Effect of pre-anesthetic meperidine on gastro-esophageal reflux in anesthetized dogs

Meperidine has been shown to decrease lower esophageal sphincter tone in monkeys and people, to have little effect in cats, and to physically increase it in dogs. We hypothesized that administration of meperidine to dogs before anesthesia would decrease the probability of GER during the subsequent anesthetic. In this randomized, prospective clinical trial we aimed to determine the incidence of GER in dogs undergoing elective orthopedic surgery and receiving either meperidine or morphine prior to anesthesia.

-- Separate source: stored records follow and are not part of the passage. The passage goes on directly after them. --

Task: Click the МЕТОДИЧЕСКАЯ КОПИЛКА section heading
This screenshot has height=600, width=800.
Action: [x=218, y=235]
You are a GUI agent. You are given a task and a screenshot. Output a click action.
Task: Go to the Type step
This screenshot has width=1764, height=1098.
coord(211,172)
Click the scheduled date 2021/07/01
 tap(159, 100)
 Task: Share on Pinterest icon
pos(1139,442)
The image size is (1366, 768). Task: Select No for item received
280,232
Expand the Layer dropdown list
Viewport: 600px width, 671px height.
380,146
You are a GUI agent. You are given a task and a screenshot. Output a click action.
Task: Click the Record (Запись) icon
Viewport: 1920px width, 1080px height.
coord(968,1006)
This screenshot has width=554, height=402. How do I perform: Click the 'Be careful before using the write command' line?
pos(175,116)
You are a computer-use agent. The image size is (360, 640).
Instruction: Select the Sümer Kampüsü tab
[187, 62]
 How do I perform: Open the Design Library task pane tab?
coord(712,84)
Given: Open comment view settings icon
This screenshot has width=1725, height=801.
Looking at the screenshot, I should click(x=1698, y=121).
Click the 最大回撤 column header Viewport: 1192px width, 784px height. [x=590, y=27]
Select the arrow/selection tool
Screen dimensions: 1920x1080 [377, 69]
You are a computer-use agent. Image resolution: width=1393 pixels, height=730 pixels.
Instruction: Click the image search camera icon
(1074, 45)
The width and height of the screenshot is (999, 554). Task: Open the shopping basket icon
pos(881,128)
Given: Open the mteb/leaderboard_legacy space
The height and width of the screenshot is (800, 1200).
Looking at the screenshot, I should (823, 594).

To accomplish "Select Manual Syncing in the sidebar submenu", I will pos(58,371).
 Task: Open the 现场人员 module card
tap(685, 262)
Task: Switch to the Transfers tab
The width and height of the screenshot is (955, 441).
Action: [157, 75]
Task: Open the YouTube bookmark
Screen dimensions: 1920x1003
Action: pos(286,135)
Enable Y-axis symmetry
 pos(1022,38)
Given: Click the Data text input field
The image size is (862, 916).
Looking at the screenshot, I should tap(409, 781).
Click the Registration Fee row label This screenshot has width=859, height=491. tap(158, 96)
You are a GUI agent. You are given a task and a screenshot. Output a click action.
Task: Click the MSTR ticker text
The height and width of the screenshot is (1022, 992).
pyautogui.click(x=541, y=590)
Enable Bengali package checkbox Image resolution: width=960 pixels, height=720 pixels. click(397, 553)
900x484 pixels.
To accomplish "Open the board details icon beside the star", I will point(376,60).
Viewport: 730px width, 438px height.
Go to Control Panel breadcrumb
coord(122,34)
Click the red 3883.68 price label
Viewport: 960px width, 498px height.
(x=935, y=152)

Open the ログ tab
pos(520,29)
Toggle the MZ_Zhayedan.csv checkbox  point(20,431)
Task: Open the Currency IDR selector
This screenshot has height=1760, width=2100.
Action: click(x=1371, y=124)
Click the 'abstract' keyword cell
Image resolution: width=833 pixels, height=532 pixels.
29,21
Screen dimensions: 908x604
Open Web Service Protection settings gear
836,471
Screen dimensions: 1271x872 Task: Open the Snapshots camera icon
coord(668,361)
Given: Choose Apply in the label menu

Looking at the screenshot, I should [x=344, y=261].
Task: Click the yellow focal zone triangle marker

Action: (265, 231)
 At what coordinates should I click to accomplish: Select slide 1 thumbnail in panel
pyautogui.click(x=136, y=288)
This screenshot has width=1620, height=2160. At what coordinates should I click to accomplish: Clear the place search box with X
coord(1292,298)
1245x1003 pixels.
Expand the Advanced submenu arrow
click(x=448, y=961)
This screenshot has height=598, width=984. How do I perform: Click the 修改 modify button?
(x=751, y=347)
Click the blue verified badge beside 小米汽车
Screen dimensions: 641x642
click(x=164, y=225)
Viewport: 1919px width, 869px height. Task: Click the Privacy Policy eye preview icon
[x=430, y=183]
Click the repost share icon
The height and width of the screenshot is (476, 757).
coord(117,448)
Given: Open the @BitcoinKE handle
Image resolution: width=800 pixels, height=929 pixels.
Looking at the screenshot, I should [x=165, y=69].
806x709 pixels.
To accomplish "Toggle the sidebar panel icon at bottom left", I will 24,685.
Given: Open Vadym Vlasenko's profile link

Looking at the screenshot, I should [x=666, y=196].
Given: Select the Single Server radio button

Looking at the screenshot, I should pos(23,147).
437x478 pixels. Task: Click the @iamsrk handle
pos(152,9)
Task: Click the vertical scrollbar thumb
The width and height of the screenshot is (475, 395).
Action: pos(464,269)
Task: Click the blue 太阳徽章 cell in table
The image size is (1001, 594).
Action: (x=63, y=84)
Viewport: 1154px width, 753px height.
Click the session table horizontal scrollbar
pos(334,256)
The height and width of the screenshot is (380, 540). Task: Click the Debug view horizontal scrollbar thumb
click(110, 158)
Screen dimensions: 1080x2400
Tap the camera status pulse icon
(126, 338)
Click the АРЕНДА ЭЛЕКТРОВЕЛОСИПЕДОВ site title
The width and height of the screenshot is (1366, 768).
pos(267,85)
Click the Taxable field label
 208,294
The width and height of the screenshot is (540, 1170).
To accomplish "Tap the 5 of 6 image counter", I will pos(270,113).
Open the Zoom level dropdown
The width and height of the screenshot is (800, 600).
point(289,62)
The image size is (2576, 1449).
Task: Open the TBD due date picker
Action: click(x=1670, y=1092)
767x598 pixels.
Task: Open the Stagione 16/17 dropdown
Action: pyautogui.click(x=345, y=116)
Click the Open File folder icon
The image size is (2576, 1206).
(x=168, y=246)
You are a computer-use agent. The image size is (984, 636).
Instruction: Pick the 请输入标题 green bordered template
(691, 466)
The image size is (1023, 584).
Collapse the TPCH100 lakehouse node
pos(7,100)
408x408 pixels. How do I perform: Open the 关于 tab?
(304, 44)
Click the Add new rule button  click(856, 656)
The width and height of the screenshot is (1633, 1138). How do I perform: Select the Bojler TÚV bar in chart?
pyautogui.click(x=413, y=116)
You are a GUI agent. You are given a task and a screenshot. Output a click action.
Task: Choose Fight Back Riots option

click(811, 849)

Dogs were admitted to the study, if they were healthy, with no history of vomiting or dysphagia. Dogs were fasted overnight. Dogs were received either morphine (0.66 mg kg^–1 IM) or meperidine (8.8 mg kg^–1 IM) with acepromazine. Anesthesia in all dogs included thiopental and isoflurane in oxygen. To measure esophageal pH a sensor-tipped catheter was placed with the tip 5–7 cm cranial to the lower esophageal sphincter, and connected to a computer for continual data collection. Dogs were observed for vomiting after pre-medication, and the pH of any fluid running from the mouth or nose during anesthesia was measured. Gastro-esophageal reflux was defined as a decrease in esophageal pH below 4 or an increase above 7.5 for greater than 15 seconds. One-way anova was used to test significance of differences between groups in parametric variables. Fisher's Exact test was used to test significance of differences in incidence between groups. In dogs receiving meperidine the incidence of vomiting was 0, and of GER was 31% (4/13), compared to 60% (6/10) and 60% (6/10), respectively in dogs receiving morphine. In this preliminary study, the administration of pre-anesthetic meperidine was associated with a 29% reduction in the absolute risk of GER compared to morphine.